5) Publish a blog on a WordPress Platform - publish as frequently as possible, with a minimum of 2-3 times per week. Each post should have some keyword optimization and be broadly syndicated across the social web and make sure you have a Feedburner account set up and pingomatic services as above.
If you follow these five basic steps you’ll generate search engine marketing results. If you want a deeper dive into search marketing we highly recommend signing up for Aaron Wall’s SEO Book (subscription service) - it’s high value and low cost. Aaron and his team know more about search engine marketing than many “high visibility” search marketers feature in conferences.
Google Business Listing
Google is clearly starting to favor local business listings, especially those with quality content. Google’s recent delisting of content farms certainly underscores the shift in strategy from emphasizing the value of high quality content versus funky dreck.

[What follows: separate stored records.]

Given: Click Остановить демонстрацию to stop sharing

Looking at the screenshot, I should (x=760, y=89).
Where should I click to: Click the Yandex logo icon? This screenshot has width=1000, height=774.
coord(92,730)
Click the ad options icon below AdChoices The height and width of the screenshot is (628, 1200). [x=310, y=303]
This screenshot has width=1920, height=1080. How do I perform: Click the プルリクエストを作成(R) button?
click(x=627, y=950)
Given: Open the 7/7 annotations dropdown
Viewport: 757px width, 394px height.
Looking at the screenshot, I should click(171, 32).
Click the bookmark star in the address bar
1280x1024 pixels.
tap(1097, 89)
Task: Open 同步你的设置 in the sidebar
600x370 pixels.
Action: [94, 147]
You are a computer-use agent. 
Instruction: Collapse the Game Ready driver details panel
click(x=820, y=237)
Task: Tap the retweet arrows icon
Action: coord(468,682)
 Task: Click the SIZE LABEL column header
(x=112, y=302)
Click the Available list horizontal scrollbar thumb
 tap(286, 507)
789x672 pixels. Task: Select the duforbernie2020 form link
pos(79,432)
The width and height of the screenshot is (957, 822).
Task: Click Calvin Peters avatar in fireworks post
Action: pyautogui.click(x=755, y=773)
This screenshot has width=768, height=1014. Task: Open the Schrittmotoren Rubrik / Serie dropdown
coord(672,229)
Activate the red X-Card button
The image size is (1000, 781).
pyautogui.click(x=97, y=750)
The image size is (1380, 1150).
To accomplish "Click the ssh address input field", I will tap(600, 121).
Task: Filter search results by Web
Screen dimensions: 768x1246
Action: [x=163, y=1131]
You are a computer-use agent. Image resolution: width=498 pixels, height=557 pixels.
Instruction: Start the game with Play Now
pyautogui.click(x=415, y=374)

It’s incumbent for any business, from corporate behemoth to small business, to leverage any/all shifts occurring in Google’s strategy. Many/many businesses don’t understand how to do a Google Business Listing! Not to mention, those that try, but fail miserably at the attempt. Our take:
- Log into your Google Account and select My Account to begin (or create a new account if you don’t have a Google Account)
- Choose Local Business Center from the list of options
- Enter baseline info about your business
- Verify the listing
Claim Your Google Business Listing
- Do a search via Google Maps for your Business
- Select more info
- Select link for business owner
- Click add new listing
- Enter info reflected in the listing and click next
- Select the listing shown by Google that matches your business
- Verify via email that you are the owner
Now for the creative part. After completing the set up and claiming process, you’ve successfully established a presence and now need to add quality brand elements to make your listing stand out from the digital herd.
- Add your corp logo and lots of photos - these help to personalize your Google Business Listing.
- Solicit reviews from your customers (just like recommendations on LinkedIn) - do not hire a marketing firm or consultant to write a bunch of reviews and upload them. These stand out like a sore thumb, ruin your credibility and are dishonest to say the least.
- Sick of giving 50% off to Groupon or Living Social? Then add a coupon - these can be printed right from the site. Pretty cool - drive a sense of urgency. Make sure you have some way of keeping track of the coupons.
- Its a Google property right (rhetorical question)? Upload your YouTube videos as well and make sure you feature videos that are interesting. Should be under two minutes - people online have the attention span of gnats, especially Twitterholics.
- Add a link from your home page to drive visitors to your Google Business Listing and solicit a review from them. Sprinkle these requests into your social stream via Twitter or Facebook on some regular basis. Keyword is “occasionally,” don’t beat people over the head. Less is more……
Why is a Google Business Listing so critical? It can deliver a large number of visitors ranging from hundreds to thousands of visitors every month, depending on your location and how well your Google Business Listing is optimized. It’s well worth your time. Even if your brand is national in scope in terms of customer focus, still a good thing to set up a Google Business Listing.